Posted by Editorial on 25th July 2008

Marks & Spencer announced yesterday that it has achieved an 80% reduction in the total number of food carrier bags used since the UK-wide launch of carrier bag charging in early May. The company reports that such a figure means that M&S customers have used about 70 million less plastic bags in the last ten weeks alone.

With all profits from the 5p charge going to charity, in the same period, over £200,000 has been raised for M&S’ environmental charity partner, Groundwork. The money is reportedly being invested in creating or improving ‘Greener Living Spaces’ such as parks, play areas and gardens.

Sir Stuart Rose, M&S Chairman, believes the widely publicised strategy has worked and claims that consumers are willing to adapt. “It is fair to say that M&S’ carrier bag charging policy has provoked a lot of debate but these figures show that the overwhelming majority of our customers support charging and are already helping us to make a huge difference by bringing their own bags in with them when they shop with us,” he said. “We hope to encourage more customers to take action with our free Bag for Life giveaway this weekend.”

Marks & Spencer began charging 5p for its single use food carrier bags in all of its UK stores on the 6th May as a part of their plan to reduce carrier bag usage by a third and send no waste to landfill from its operations by 2012.

M&S also made two additional changes to help reduce the environmental impact of carrier bags even further.

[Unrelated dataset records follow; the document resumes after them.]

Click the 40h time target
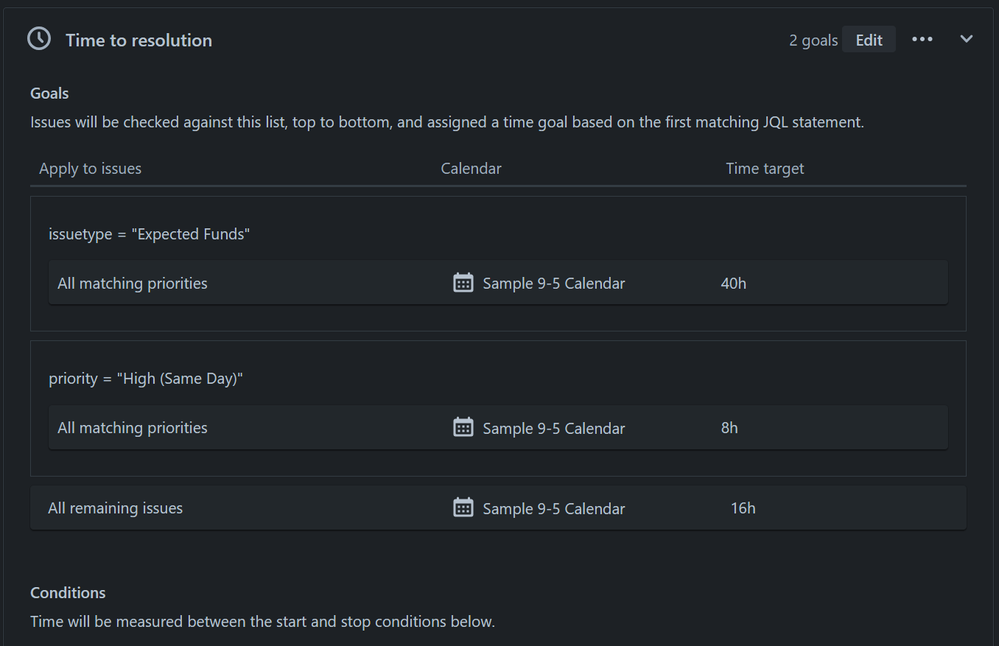This screenshot has width=999, height=646. (x=733, y=284)
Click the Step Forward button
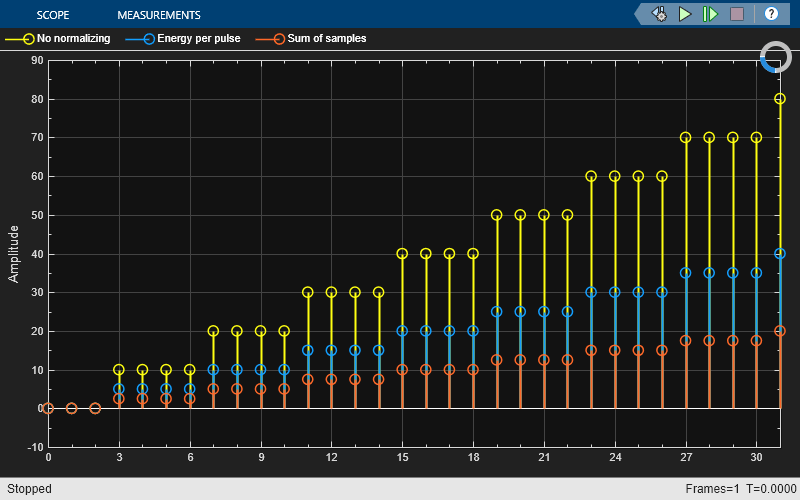800x500 pixels. [x=711, y=14]
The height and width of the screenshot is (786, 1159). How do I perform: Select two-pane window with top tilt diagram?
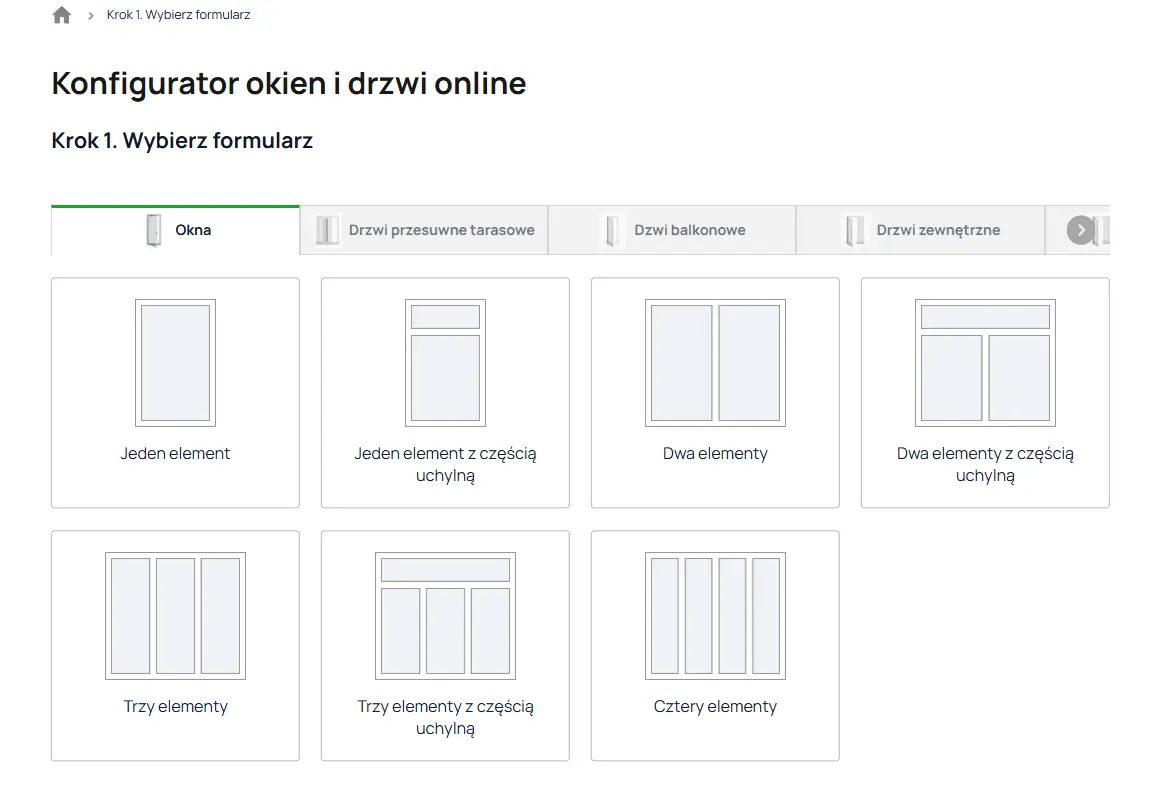click(x=985, y=363)
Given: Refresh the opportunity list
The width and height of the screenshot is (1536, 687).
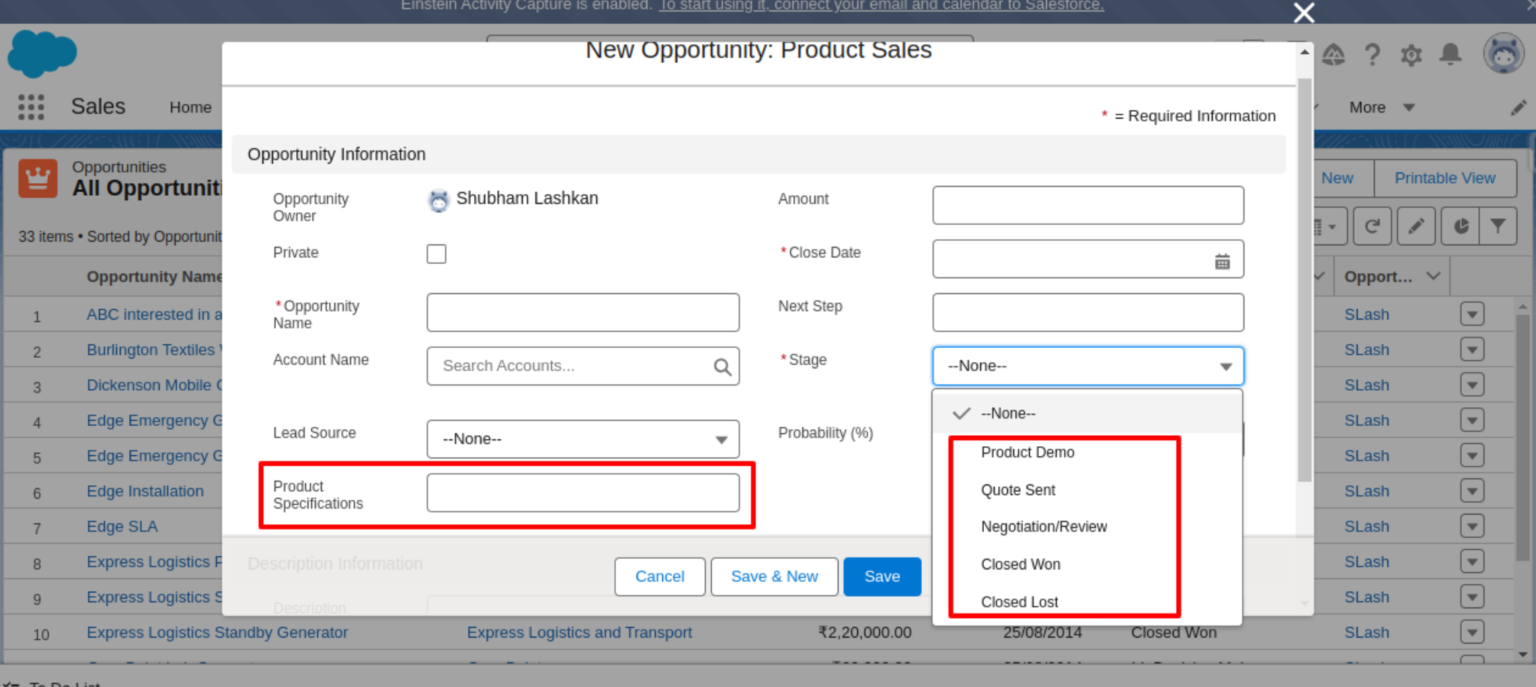Looking at the screenshot, I should tap(1372, 226).
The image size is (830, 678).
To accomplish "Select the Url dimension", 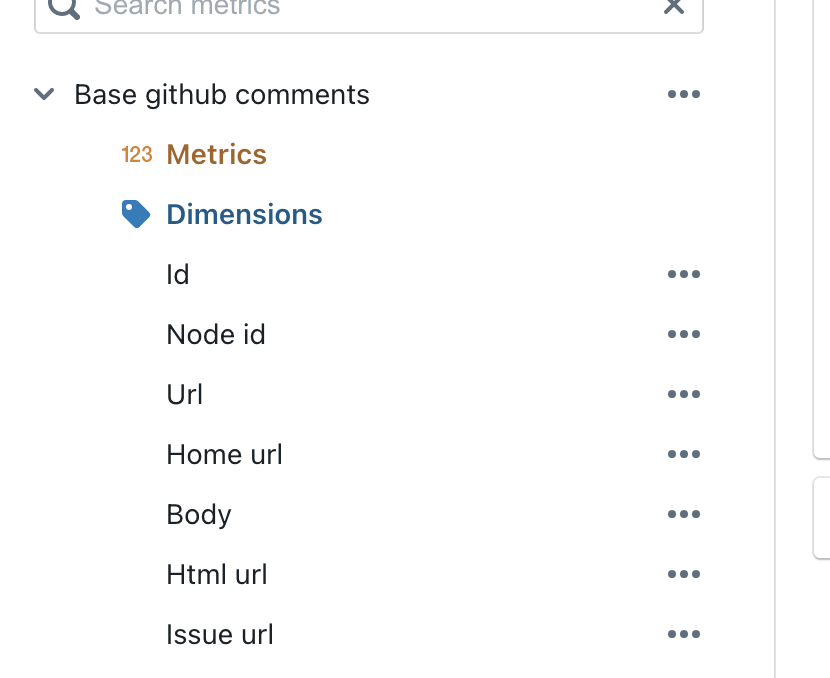I will pos(185,394).
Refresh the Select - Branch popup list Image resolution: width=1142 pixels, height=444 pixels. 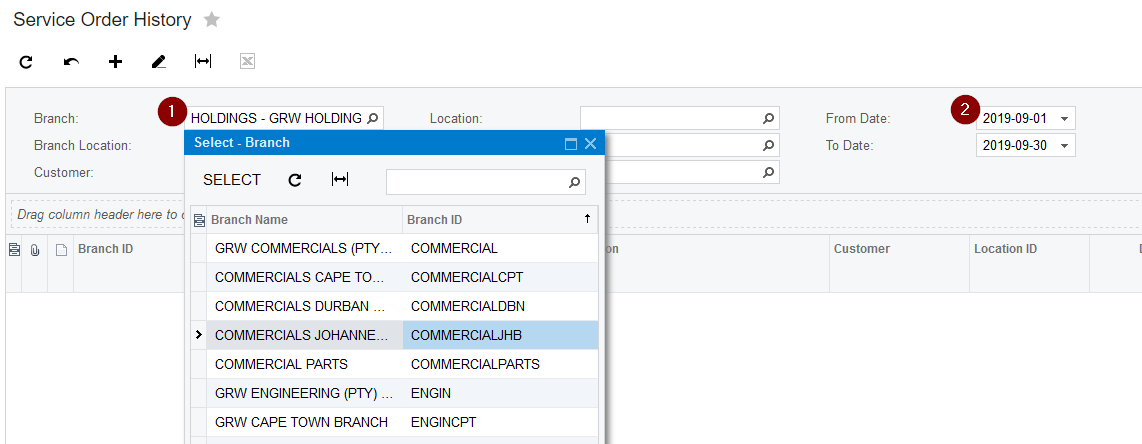(x=295, y=180)
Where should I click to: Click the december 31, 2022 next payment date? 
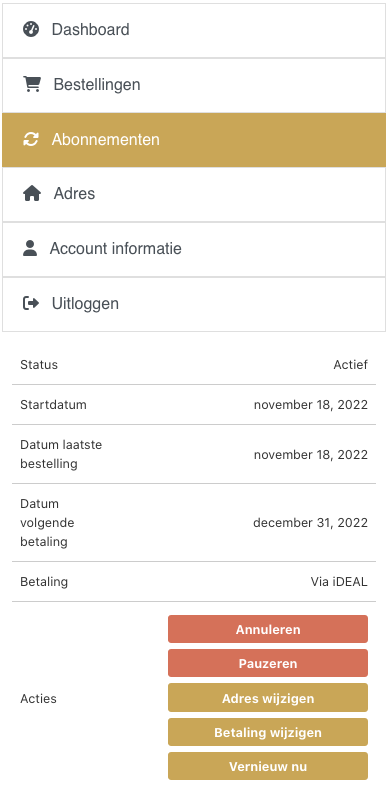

Customers can return any used carrier bags to any till point or customer service desk at M&S stores for recycling and M&S now utilise a new standard food carrier bag made from 100% post consumer waste in its stores nation-wide. This move is reducing the amount of virgin plastic M&S uses by 3,400 tonnes per year, according to the company.

In Australia, a plastic bag levy is to be trialled in Victoria throughout August in IGA, Coles and Woolworths supermarkets. The results of the trial will be analysed independently and will guide future policy decisions by state and federal governments. The South Australian Government has, however, already committed to banning plastic bags from the beginning of next year.